_Directive_. Rewrite the entries below so that "Switch to the" becomes "Go to the" wherever it occurs, and leave everything else unchanged.

_Input material_.
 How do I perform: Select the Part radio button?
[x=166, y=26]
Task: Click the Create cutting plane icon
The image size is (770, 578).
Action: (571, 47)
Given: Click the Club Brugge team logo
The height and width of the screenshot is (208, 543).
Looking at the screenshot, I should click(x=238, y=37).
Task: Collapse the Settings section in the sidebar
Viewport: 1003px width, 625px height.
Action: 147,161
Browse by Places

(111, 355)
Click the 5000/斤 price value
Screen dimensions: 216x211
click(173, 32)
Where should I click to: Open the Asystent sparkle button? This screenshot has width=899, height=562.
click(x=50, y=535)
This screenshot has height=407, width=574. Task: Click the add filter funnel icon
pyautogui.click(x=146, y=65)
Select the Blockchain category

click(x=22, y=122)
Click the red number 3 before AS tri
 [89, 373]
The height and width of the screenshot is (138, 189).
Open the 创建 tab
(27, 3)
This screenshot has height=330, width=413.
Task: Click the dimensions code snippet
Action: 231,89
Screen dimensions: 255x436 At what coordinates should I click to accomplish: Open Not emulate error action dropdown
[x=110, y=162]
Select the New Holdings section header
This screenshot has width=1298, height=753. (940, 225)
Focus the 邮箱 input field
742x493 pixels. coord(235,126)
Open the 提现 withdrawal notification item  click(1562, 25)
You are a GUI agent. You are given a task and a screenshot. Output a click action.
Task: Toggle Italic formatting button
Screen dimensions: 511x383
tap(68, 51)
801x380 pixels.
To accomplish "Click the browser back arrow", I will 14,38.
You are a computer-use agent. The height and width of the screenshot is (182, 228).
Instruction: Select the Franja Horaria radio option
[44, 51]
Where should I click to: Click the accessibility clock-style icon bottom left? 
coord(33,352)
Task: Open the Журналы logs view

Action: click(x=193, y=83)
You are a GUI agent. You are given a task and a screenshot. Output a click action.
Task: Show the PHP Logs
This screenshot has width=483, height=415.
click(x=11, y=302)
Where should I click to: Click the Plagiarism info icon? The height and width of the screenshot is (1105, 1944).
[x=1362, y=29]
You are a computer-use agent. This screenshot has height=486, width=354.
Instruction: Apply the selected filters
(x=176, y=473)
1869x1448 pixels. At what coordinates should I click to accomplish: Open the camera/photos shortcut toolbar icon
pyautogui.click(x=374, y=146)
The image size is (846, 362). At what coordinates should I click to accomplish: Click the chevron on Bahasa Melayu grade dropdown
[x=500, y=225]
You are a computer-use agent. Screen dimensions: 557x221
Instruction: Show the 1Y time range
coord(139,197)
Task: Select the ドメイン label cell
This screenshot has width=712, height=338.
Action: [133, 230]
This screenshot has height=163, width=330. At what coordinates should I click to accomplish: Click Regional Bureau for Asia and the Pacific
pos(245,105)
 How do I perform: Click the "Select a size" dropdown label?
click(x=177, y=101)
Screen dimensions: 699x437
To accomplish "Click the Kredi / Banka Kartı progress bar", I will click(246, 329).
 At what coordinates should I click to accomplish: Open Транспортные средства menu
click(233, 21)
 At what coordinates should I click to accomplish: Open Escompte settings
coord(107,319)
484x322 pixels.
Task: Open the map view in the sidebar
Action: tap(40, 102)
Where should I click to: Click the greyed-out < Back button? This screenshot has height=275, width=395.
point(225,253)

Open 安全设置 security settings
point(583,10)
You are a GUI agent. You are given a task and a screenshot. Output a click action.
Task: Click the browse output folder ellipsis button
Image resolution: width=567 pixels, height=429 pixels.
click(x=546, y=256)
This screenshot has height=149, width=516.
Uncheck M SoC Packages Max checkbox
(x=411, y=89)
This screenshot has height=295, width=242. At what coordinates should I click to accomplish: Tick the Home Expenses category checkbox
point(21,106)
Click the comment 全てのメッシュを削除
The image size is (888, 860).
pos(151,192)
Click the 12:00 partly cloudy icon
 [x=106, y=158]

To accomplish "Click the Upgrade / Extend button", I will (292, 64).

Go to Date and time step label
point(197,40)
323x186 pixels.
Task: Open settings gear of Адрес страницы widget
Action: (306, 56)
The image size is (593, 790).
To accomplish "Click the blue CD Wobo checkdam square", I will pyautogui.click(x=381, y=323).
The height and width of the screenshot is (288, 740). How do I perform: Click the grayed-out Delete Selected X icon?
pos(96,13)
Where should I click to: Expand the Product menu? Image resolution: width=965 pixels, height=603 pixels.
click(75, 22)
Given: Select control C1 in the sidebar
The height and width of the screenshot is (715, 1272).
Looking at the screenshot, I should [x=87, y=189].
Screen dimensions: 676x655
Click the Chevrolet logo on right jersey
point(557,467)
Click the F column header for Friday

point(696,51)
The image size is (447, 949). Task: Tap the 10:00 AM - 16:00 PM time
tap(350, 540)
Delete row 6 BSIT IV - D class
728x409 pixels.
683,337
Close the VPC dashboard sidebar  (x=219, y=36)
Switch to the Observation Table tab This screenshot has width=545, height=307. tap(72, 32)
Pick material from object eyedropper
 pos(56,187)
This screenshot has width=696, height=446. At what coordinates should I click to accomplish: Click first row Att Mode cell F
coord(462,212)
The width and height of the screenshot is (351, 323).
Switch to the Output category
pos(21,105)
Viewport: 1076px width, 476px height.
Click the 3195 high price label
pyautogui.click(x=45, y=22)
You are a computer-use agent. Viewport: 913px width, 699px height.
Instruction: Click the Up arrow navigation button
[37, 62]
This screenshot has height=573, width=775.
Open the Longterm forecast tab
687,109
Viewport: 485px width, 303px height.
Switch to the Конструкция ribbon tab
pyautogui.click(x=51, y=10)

_Right answer_.
 How do I perform: Select the Part radio button?
[x=166, y=26]
Task: Click the Create cutting plane icon
The image size is (770, 578).
Action: (571, 47)
Given: Click the Club Brugge team logo
The height and width of the screenshot is (208, 543).
Looking at the screenshot, I should click(x=238, y=37).
Task: Collapse the Settings section in the sidebar
Viewport: 1003px width, 625px height.
Action: 147,161
Browse by Places

(111, 355)
Click the 5000/斤 price value
Screen dimensions: 216x211
click(173, 32)
Where should I click to: Open the Asystent sparkle button? This screenshot has width=899, height=562.
click(x=50, y=535)
This screenshot has height=407, width=574. Task: Click the add filter funnel icon
pyautogui.click(x=146, y=65)
Select the Blockchain category

click(x=22, y=122)
Click the red number 3 before AS tri
 [89, 373]
The height and width of the screenshot is (138, 189).
Open the 创建 tab
(27, 3)
This screenshot has height=330, width=413.
Task: Click the dimensions code snippet
Action: 231,89
Screen dimensions: 255x436 At what coordinates should I click to accomplish: Open Not emulate error action dropdown
[x=110, y=162]
Select the New Holdings section header
This screenshot has width=1298, height=753. (940, 225)
Focus the 邮箱 input field
742x493 pixels. coord(235,126)
Open the 提现 withdrawal notification item  click(1562, 25)
You are a GUI agent. You are given a task and a screenshot. Output a click action.
Task: Toggle Italic formatting button
Screen dimensions: 511x383
tap(68, 51)
801x380 pixels.
To accomplish "Click the browser back arrow", I will 14,38.
You are a computer-use agent. The height and width of the screenshot is (182, 228).
Instruction: Select the Franja Horaria radio option
[44, 51]
Where should I click to: Click the accessibility clock-style icon bottom left? 
coord(33,352)
Task: Open the Журналы logs view

Action: click(x=193, y=83)
You are a GUI agent. You are given a task and a screenshot. Output a click action.
Task: Show the PHP Logs
This screenshot has width=483, height=415.
click(x=11, y=302)
Where should I click to: Click the Plagiarism info icon? The height and width of the screenshot is (1105, 1944).
[x=1362, y=29]
You are a computer-use agent. This screenshot has height=486, width=354.
Instruction: Apply the selected filters
(x=176, y=473)
1869x1448 pixels. At what coordinates should I click to accomplish: Open the camera/photos shortcut toolbar icon
pyautogui.click(x=374, y=146)
The image size is (846, 362). At what coordinates should I click to accomplish: Click the chevron on Bahasa Melayu grade dropdown
[x=500, y=225]
You are a computer-use agent. Screen dimensions: 557x221
Instruction: Show the 1Y time range
coord(139,197)
Task: Select the ドメイン label cell
This screenshot has width=712, height=338.
Action: [133, 230]
This screenshot has height=163, width=330. At what coordinates should I click to accomplish: Click Regional Bureau for Asia and the Pacific
pos(245,105)
 How do I perform: Click the "Select a size" dropdown label?
click(x=177, y=101)
Screen dimensions: 699x437
To accomplish "Click the Kredi / Banka Kartı progress bar", I will click(246, 329).
 At what coordinates should I click to accomplish: Open Транспортные средства menu
click(233, 21)
 At what coordinates should I click to accomplish: Open Escompte settings
coord(107,319)
484x322 pixels.
Task: Open the map view in the sidebar
Action: tap(40, 102)
Where should I click to: Click the greyed-out < Back button? This screenshot has height=275, width=395.
point(225,253)

Open 安全设置 security settings
point(583,10)
You are a GUI agent. You are given a task and a screenshot. Output a click action.
Task: Click the browse output folder ellipsis button
Image resolution: width=567 pixels, height=429 pixels.
click(x=546, y=256)
This screenshot has height=149, width=516.
Uncheck M SoC Packages Max checkbox
(x=411, y=89)
This screenshot has height=295, width=242. At what coordinates should I click to accomplish: Tick the Home Expenses category checkbox
point(21,106)
Click the comment 全てのメッシュを削除
The image size is (888, 860).
pos(151,192)
Click the 12:00 partly cloudy icon
 [x=106, y=158]

To accomplish "Click the Upgrade / Extend button", I will (292, 64).

Go to Date and time step label
point(197,40)
323x186 pixels.
Task: Open settings gear of Адрес страницы widget
Action: (306, 56)
The image size is (593, 790).
To accomplish "Click the blue CD Wobo checkdam square", I will pyautogui.click(x=381, y=323).
The height and width of the screenshot is (288, 740). How do I perform: Click the grayed-out Delete Selected X icon?
pos(96,13)
Where should I click to: Expand the Product menu? Image resolution: width=965 pixels, height=603 pixels.
click(75, 22)
Given: Select control C1 in the sidebar
The height and width of the screenshot is (715, 1272).
Looking at the screenshot, I should [x=87, y=189].
Screen dimensions: 676x655
Click the Chevrolet logo on right jersey
point(557,467)
Click the F column header for Friday

point(696,51)
The image size is (447, 949). Task: Tap the 10:00 AM - 16:00 PM time
tap(350, 540)
Delete row 6 BSIT IV - D class
728x409 pixels.
683,337
Close the VPC dashboard sidebar  (x=219, y=36)
Go to the Observation Table tab This screenshot has width=545, height=307. tap(72, 32)
Pick material from object eyedropper
 pos(56,187)
This screenshot has width=696, height=446. At what coordinates should I click to accomplish: Click first row Att Mode cell F
coord(462,212)
The width and height of the screenshot is (351, 323).
Go to the Output category
pos(21,105)
Viewport: 1076px width, 476px height.
Click the 3195 high price label
pyautogui.click(x=45, y=22)
You are a computer-use agent. Viewport: 913px width, 699px height.
Instruction: Click the Up arrow navigation button
[37, 62]
This screenshot has height=573, width=775.
Open the Longterm forecast tab
687,109
Viewport: 485px width, 303px height.
Go to the Конструкция ribbon tab
pyautogui.click(x=51, y=10)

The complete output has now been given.